JTFMax-
The U.S. economy is projected to hit a brick wall in 2022 as new businesses begin to fail and consumers continue to spend less. However, the U.S. economy improves, with unemployment down to 4.2%, and the labor market is improving. Moreover, the "bio-revolution" could create new methods of production that account for 60 percent of the physical inputs to the global economy.
"The economy is decelerating and downshifting," the chief economist for the Americas at Natixis and ex-chief economist for the National Economic Council under former President Donald Trump, Joseph LaVorgna, told CNBC. "It's not a recession, but it will be if the Fed tries to get too aggressive," he said.
Statistics show that GDP surged by an impressive 6.9% in the fourth quarter of 2021, while the measure of all goods and services produced in the country grew 5.7% on an annualized basis.

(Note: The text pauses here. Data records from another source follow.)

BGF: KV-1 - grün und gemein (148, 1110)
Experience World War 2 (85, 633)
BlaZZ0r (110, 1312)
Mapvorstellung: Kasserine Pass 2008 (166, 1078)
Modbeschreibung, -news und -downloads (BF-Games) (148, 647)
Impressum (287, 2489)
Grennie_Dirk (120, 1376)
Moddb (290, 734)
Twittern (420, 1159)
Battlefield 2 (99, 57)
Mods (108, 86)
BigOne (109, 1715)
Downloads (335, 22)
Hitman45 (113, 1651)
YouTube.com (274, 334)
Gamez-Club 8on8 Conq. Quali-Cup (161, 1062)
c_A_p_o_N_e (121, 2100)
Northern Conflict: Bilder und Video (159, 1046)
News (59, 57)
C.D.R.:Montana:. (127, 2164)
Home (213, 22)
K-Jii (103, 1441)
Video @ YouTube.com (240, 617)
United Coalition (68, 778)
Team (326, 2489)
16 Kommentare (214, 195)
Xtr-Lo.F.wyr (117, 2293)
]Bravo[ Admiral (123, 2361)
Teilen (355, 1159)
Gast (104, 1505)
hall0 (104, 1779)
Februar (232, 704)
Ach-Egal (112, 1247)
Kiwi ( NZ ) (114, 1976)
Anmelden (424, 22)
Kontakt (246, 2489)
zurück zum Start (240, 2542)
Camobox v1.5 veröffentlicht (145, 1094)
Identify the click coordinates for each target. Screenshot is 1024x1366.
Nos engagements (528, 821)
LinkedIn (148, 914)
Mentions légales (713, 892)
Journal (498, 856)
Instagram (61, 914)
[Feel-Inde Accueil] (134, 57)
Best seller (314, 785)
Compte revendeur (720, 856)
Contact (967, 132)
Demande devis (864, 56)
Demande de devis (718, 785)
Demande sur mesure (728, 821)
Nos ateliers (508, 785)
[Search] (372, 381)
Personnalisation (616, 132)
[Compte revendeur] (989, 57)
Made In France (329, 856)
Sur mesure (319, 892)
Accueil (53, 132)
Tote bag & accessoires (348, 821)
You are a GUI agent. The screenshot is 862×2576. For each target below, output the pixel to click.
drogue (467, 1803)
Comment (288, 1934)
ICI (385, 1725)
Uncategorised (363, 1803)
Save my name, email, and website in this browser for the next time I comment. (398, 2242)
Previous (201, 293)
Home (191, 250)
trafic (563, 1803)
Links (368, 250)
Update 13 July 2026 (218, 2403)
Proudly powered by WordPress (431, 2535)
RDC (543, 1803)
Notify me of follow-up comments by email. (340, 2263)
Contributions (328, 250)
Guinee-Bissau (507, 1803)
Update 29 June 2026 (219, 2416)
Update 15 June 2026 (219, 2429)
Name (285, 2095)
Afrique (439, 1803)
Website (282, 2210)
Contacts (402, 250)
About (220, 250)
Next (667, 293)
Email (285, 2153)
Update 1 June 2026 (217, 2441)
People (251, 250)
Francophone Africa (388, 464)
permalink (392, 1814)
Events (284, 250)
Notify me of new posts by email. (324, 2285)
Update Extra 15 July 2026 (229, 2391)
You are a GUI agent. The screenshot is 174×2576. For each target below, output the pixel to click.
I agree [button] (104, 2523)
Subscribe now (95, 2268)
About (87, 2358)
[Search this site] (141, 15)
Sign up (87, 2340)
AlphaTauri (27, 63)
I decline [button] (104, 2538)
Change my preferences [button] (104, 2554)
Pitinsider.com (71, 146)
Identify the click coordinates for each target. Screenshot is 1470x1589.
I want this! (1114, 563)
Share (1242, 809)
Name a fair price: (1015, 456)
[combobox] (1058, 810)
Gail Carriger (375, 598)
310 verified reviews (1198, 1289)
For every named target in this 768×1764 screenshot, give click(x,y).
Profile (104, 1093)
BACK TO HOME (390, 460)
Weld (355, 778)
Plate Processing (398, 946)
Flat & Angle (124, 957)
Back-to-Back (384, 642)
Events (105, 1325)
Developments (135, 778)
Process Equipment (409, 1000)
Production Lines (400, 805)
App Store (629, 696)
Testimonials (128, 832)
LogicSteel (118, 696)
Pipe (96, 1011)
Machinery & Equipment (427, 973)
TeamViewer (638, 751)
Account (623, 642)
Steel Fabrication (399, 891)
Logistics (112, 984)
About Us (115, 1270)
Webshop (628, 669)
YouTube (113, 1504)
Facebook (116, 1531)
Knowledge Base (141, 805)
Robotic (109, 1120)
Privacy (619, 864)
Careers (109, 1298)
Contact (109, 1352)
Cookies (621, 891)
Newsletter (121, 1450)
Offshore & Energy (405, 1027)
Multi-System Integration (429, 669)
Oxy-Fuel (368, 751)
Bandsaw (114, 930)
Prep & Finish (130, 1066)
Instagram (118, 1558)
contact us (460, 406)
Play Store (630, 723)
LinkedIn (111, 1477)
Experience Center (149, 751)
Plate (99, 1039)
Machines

Much of that end-of-year gain was fueled by an inventory rebuild that "contributed 4.9 percentage points to the total, led primarily by the auto sector," the chief international economist at ING, James Knightley, was quoted as saying by CNN. As a result, inventories were responsible for almost all of the third quarter's 2.3% GDP increase. "Given ongoing supply disruption, we can't count on this continuing to support growth in coming quarters," Knightley said.
U.S. Commerce Department data shows the nation's economy grew by 5.7% last year – its best performance since 1984 – as it roared back from the pandemic lockdowns. However, analysts expect the growth to slow this year as the government scales back stimulus spending and the Federal Reserve raises interest rates. Other risks include high inflation and threats from new Covid variants, including Omicron, they say.
Last month, the Bank of America cut its full-year growth forecast by 0.2 percentage points to 3.6% from 4%. It cited four reasons for its cut:
- A weaker global economy
- A weaker dollar
- Increased interest rates
- A slowdown in the European Union
As a result, the IMF's new growth forecast for 2022 is now four percent, down from 4.8 percent originally. While this is still better than the average growth rate throughout 2010 to 2019, it is not an uplifting sign.
Meanwhile, Goldman Sachs has trimmed its first-quarter GDP outlook to 0.5%, down from 2%. The bank also cut its full-year view to 3.2%, well below the current 3.8% consensus. Growth is likely to slow abruptly in 2022, as fiscal support fades and, in the near term, virus spread weighs on services spending and prolongs supply chain disruptions," Goldman economist Ronnie Walker said in a note for clients seen by CNBC. "Q1 growth is likely to be particularly soft because a hit from Omicron will accompany the fiscal drag."
This is a sign that the current economic growth rate is too high. However, this growth rate was caused by low economic output and massive fiscal stimulus, so it is noteworthy to recognize that the pace of economic growth is slowing. The rise in consumer spending has been remarkable, but businesses have been unable to keep up with the surge in demand. And global supply chains buckled under these restrictions.
Inflation is also a significant factor in the economy, and the Federal Reserve is facing a tighter supply of raw materials and finished goods. Increasing energy prices and rising Covid cases have already slowed down growth. Furthermore, a growing number of companies are adopting innovative techniques to circumvent the bottlenecks in the supply chain.
Nevertheless, the future remains uncertain, and it is not yet clear whether the U.S. economy will be able to recover from its current crisis.
In February 2020, the U.S. economy was on a solid footing. The recession had ended in 2014, and by 2020 the economy had been growing steadily. However, the COVID-19 pandemic, which had ravaged the population, led to the most recent decline in the U.S. During the Covid outbreak, the government implemented lockdowns and closed businesses. The result was a massive recession that was only halted by the rollout of vaccines.
Fortunately, the U.S. economy continued to grow in November. Despite the recent decline, it remains on track to expand by around three percent per quarter in 2022. The slowdown is likely due to several factors. First, inflationary pressures are still affecting the manufacturing sector. The U.S. government has said that the recession will worsen if consumers don't spend.